The coach is a core role in the discussion of adopting agile.  Coaching is important because it can lead it to smoothly functioning organizations, higher productivity, and profits. The perceived value of coaching has caused some practitioners and team members to confuse the concepts of coaching, mentoring and, in some cases, counseling.  Confusion leads to misapplication of techniques, mismatched expectations, and lower value.  Some of the more salient attributes of each role include:

Coaches:

  1.     Target specific behaviors.  For example, a speaking coach works with the person they are coaching on behaviors that revolve around speaking.
  2.      Interact for a set duration. Coaches are typically deployed for a specific period of time. For example, the speaking coach noted above might be retained for a specific speech or retained for a period of time. Using a sports example, pitchers typically have a pitching coach that works with the pitching staff during baseball season.  (Note: I am a baseball fan – the Cleveland Indians pitchers and catchers report to spring training on February 14; I bet the coaches have been hired and are already planning.)
  3.     Might not have specific experience in the area they are coaching.  For example, many agile coaches might not have specific coding or testing experience.  Coaches have experience in asking the right questions.
  4.      Develop agendas to address specific job-related goals. Performance of a speaking coach will be evaluated based on the “coachees” performance when speaking, not based on other goals.
  5.     Involve other stakeholders.  Coaches interact with and often involve stakeholders to help the person being coached to improve the behavior they were coached on.

Mentors:

  1.      Develop and Leverage Relationships. Mentoring is built on the relationship between the mentor and mentee.  Mentors tend to have long, on-going interactions with the person they are helping.
  2.      Focus broadly.  Mentoring focuses on the person rather than on a specific behavior.
  3.     Have been there and done that. Mentors will have more experience than the person they are mentoring.  My wife’s association assigned her a business coach that had been a successful business owner that was able to provide guidance and direction based on that experience.
  4.      Help develop both career and personal levels of a person. A mentor’s role is to develop the person, not to address a specific issue. Even though a mentor might provide specific guidance, they need to think about guiding and molding the whole person.  Early in my career, a very young CIO of a bank that I worked for had a mentor from one of the big accounting/consulting companies.  The mentor helped the CIO learn how to shift from being a technician to an executive leader over several years.
  5.     Remove barriers. Mentors get things out of the way so that the person grow.  A coach will help mentees to remove barriers themselves.
  6.     Influence.  Mentors derive their power based on their experience and the mentee’s interest.  They can not force the person they are mentoring to take their advice.  Coaches tend to have more positional power. In some cases, the coach can impact whether a person plays or is promoted.   

Counselors:

  1.     Focus on the underlying issue.  Counselors are focused on the underlying issues that drive behaviors.
  2.     Rarely involve other stakeholders.  Counseling focuses on what is driving behaviors.  In a business scenario, it is rare for individuals to share at that level with others in the organization or team.
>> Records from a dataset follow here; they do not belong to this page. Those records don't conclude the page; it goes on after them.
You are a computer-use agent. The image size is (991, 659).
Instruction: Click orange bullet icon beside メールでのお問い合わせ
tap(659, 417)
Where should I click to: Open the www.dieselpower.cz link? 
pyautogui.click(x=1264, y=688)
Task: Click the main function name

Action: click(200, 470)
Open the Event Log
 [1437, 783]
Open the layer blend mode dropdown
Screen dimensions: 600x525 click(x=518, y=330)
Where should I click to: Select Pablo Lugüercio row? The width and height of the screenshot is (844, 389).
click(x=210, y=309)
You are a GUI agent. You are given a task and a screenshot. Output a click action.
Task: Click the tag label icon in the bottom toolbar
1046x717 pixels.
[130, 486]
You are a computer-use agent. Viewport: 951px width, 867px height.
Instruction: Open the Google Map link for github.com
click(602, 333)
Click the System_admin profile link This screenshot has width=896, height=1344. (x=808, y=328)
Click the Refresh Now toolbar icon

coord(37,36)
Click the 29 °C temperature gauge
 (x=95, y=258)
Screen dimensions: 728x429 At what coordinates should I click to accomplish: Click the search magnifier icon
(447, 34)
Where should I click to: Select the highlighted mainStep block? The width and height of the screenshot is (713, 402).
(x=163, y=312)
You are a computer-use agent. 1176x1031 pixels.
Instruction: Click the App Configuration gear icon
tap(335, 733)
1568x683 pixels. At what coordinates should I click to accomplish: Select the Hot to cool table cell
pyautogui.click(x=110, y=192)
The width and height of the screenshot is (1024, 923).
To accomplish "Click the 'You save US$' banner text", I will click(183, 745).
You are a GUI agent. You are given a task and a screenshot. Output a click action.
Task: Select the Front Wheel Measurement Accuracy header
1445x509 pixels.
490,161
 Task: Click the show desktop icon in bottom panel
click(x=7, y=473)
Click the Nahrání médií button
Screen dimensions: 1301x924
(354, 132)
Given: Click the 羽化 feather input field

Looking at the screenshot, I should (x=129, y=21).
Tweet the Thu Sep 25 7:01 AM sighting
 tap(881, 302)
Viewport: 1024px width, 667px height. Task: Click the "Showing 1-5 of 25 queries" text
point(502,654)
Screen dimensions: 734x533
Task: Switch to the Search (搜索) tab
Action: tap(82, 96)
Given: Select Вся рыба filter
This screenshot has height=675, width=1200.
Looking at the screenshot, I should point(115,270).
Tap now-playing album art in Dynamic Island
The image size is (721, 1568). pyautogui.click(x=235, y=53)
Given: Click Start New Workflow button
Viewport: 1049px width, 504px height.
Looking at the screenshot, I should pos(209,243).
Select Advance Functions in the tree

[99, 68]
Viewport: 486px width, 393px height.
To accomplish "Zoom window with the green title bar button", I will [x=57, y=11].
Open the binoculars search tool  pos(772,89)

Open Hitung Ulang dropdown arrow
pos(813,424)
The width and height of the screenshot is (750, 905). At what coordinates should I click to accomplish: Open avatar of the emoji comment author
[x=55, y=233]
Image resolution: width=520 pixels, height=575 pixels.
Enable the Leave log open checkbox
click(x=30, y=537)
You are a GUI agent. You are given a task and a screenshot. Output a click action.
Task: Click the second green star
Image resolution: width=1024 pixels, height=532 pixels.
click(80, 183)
In a recent interview with the agile coach, Sam Liang (to be published in February), the distinction between mentoring and coaching was illustrated in stark contrast.  Coaches ask questions while mentors provide more specific guidance. When asked how he saw the difference, coach and mentor David Herron said, “I see them as similar, using some of the same skills and practices. However, mentoring is more personal and longer term, a relationship. Coaching may be shorter term, with targeted goals and objectives.”  Coaching, mentoring, and counseling can deliver huge benefits but only if the right technique is used in the right circumstances.